Posts tagged Jesse Walker

Saturday Lazy Linking

  • To-day in Anarchist history: The pacifist-Anarchist Gustav Landauer was martyred 90 years ago today, on 2 May 1919, when he was imprisoned and then stoned to death by soldiers sent on the orders of state socialist politician Gustav Noske, to crush the independent Bavarian worker’s councils and force the Bavarian Free State back under the political control of Germany.

    One can throw away a chair or destroy a pane of glass; but those are idle talkers and credulous idolators of words who regard the state as such a thing or a fetish that one can smash in order to destroy it. The state is a condition, a certain relationship among human beings, a mode of behavior between human beings; we destroy it by contracting other relationships, by behaving differently toward one another…. We are the state, and we shall continue to be the state until we have created institutions that form a real community and society of people.

    —Gustav Landauer, Schwache Stattsminner, Schwacheres Volk, in Der Sozialist (June, 1910).

  • To-day in Right to Keep and Bear Arms history: On May 2, 1967, 42 years ago today, the California State Assembly debated the Mulford Act, a bill to ban the open carrying of firearms. In response (since the bill was largely targeted at criminalizing their practice of openly carrying while on cop-watching patrols), the Black Panther Party staged a march to the state capital and walked onto the Assembly floor openly carrying rifles, shotguns, and holstered handguns. (The weapons were unloaded and were kept pointed either at the ceiling or at the floor.) Bobby Seale then read a declaration written by Huey Newton and Eldridge Cleaver, urging that The Black Panther Party for Self-Defense calls upon the American people in general and the black people in particular to take careful note of the racist California Legislature which is now considering legislation aimed at keeping the black people disarmed and powerless at the very same time that racist police agencies throughout the country are intensifying the terror, brutality, murder, and repression of black people. After they left the capitol building and began to head home, they were surrounded by a battalion of cops and arrested en masse for conspiracy to disrupt a legislative session.

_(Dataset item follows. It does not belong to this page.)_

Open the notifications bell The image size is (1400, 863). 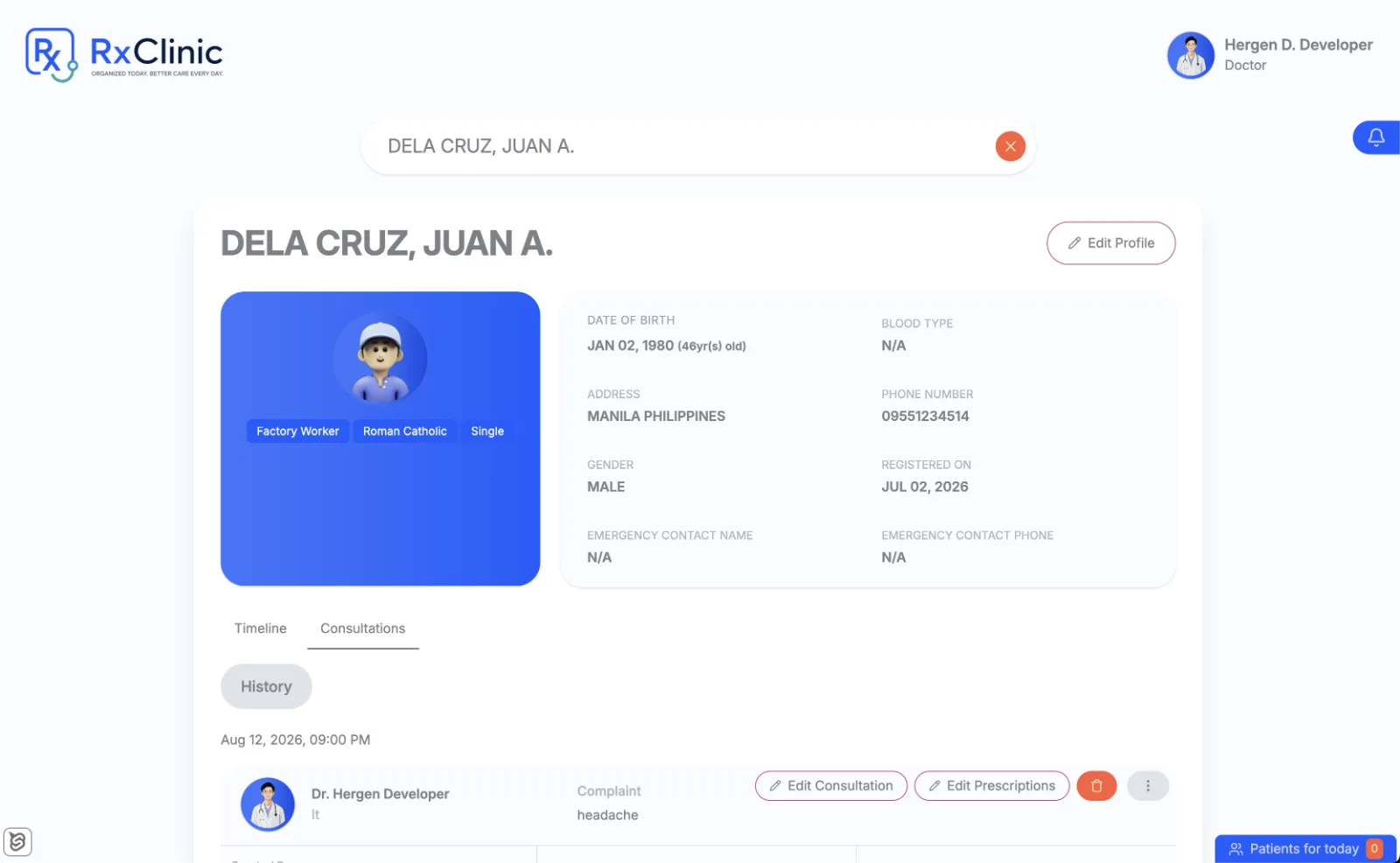1376,137
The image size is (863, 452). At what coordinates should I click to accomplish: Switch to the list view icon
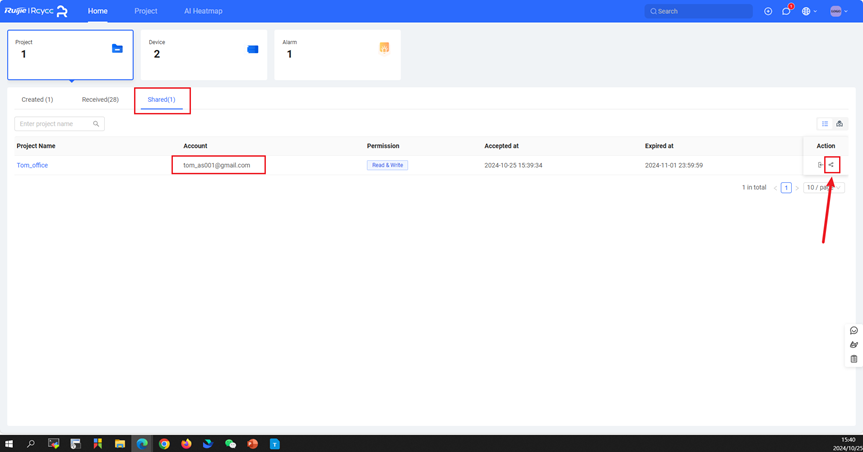point(825,124)
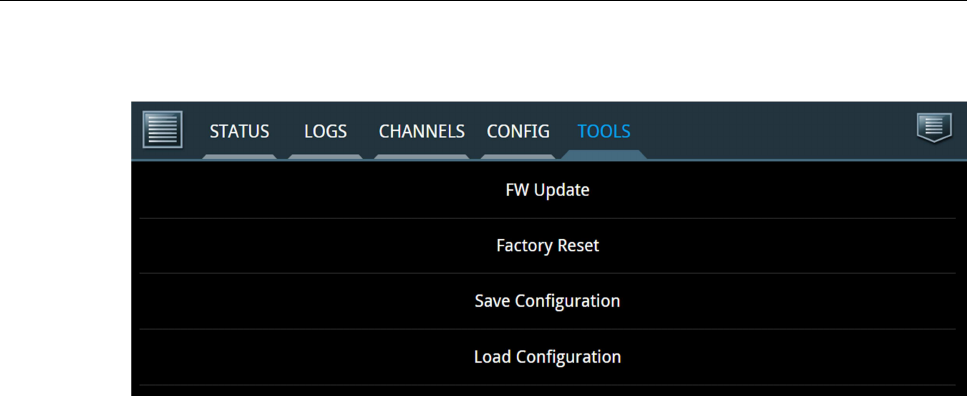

    NRA-approved, anti-gun-control conservative politician-saint Ronald Wilson Reagan was governor of California at the time all of this went down. When the Panthers showed up, Reagan ran and hid inside the capitol building. Shortly thereafter, he showed his commitment to the right to keep and bear arms by signing the Mulford Act after the state legislature passed the bill.

  • On government-backed traditional marriage, women’s property rights, and conservative mythistory-as-justification: killjoy, wreckage found floating (2009-04-19): daily dose of stoopid

  • On bottom-line principles for a constructive secessionism: Carol Moore, Vermont Commons (2009-04-16): SECEDE & SURVIVE: Prepare to be Overwhelmed by Secession

  • On Leftist anti-statism and the class structure of the State: Chris Dillow, Stumbling and Mumbling (2009-04-17): Shrink the State: A Leftist Aim

  • On assumed audiences and gender politics in FLOSS and web development: Shelley Powers, Bb RealTech (2009-04-29): Open Arms

  • On the literacy monopolists and popular writing tools: BLDGBLOG (2009-04-22): How the Other Half Writes: In Defense of Twitter

  • On Enron, corporate privateers and deregulatory rhetoric: Jesse Walker, Hit & Run (2009-04-03): The Smartest Guys in the Tomb. Jesse mentions along the way:

    Leftists and liberals have a word for polluters who pose as careful environmental stewards: greenwashing. We need a similar word for times when the eager beneficiaries of the corporate state pose as free-market entrepreneurs. A word, that is, for propaganda like the Enron ad.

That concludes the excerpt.